Even with the increase in Medicaid and an influx of $1.2 billion from federal pandemic recovery funding, there isn’t enough to meet the demand, said Meg Snead, acting secretary. from the Pennsylvania Department of Social Services.
“Never in my life did I think I would get to the point where $1.2 billion wouldn’t completely move the needle on something,” she said.
It is now easier for families to find financial support for nursing home care than for home care.
“I can’t overstate the importance of Build Back Better and what it would mean for our systems,” Snead said of the federal legislation that would pledge $150 billion for home care.
Parladé suffered a funding crisis when after three separate assessments over the course of a month, the Philadelphia Council on Aging only offered six hours of care per week — on the condition that she pay for everything herself.
Parladé reached out to private companies, but found she couldn’t take the time she needed to determine if she’d found a good match because caregivers were so quickly booked.
“There was this pressure, I felt that immediately after meeting this person, you had to decide here, now,” she said.
Janco, from Collingswood, had similar difficulties. On a security camera, he saw an assistant doing nothing when his stepmother tripped and nearly fell, and fired the person. He struggled to find another.
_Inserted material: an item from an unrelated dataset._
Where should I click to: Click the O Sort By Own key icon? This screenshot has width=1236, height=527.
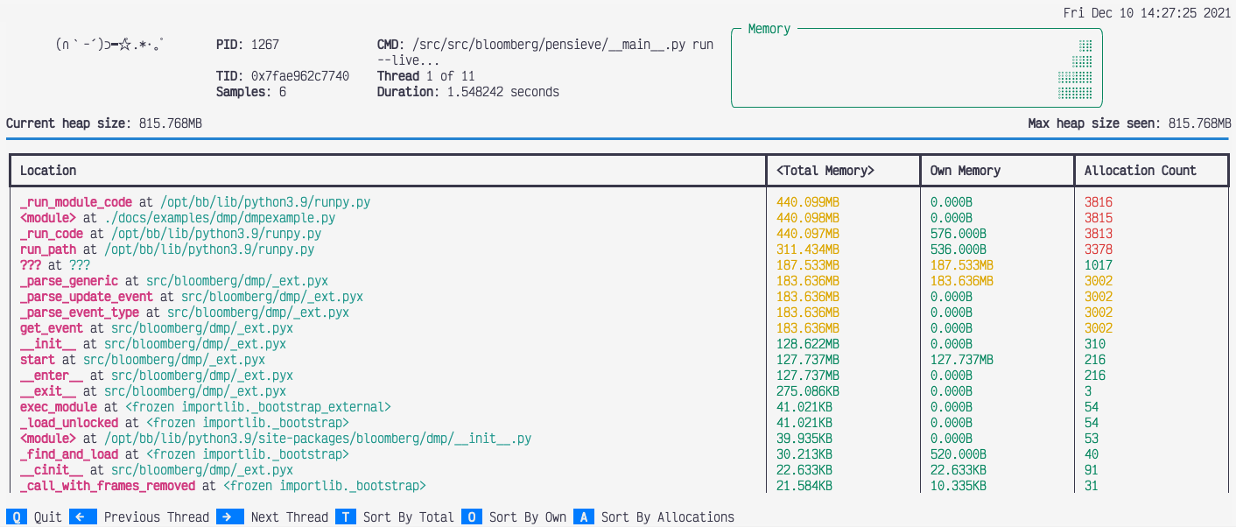pyautogui.click(x=472, y=516)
Addenbrook finally found a senior living apartment for her mother in June 2021, and she is receiving morning and evening visits from a carer. Janco and Parladé recently found home care through social or family connections.
“For my dad’s part, he seems to like it,” Parladé said of the caregiver who started about a week ago. “He must continue to love them too.”
Conflicting love roles
Home care services do more than just relieve loved ones of physical care tasks. There can also be tremendous emotional tension.
“I’m not a behavioral therapist,” Jessica Berger said of struggles with Zoe that can escalate during the most basic tasks. “I am his mom.”
Others described intense feelings of isolation. The needs of their loved ones, they said, are so great that they don’t have time to connect with friends or find time for themselves.
“It was a very lonely experience,” Addenbrook said. “We were on hyper-alert the whole time.”
Parladé decided she needed to find home care around Thanksgiving, as she was increasingly torn between her roles as daughter, caretaker and full-time employee.
“I think that’s a big compelling reason why I realized I couldn’t do it myself, because I found myself so exhausted with patience and frustration,” Parladé said. “Me doing that and me being so empty, barely being able to take care of myself and doing what I thought was really shitty work, I thought it was unfair to him.”
©2022 The Philadelphia Inquirer. Visit inquirer.com. Distributed by Tribune Content Agency, LLC.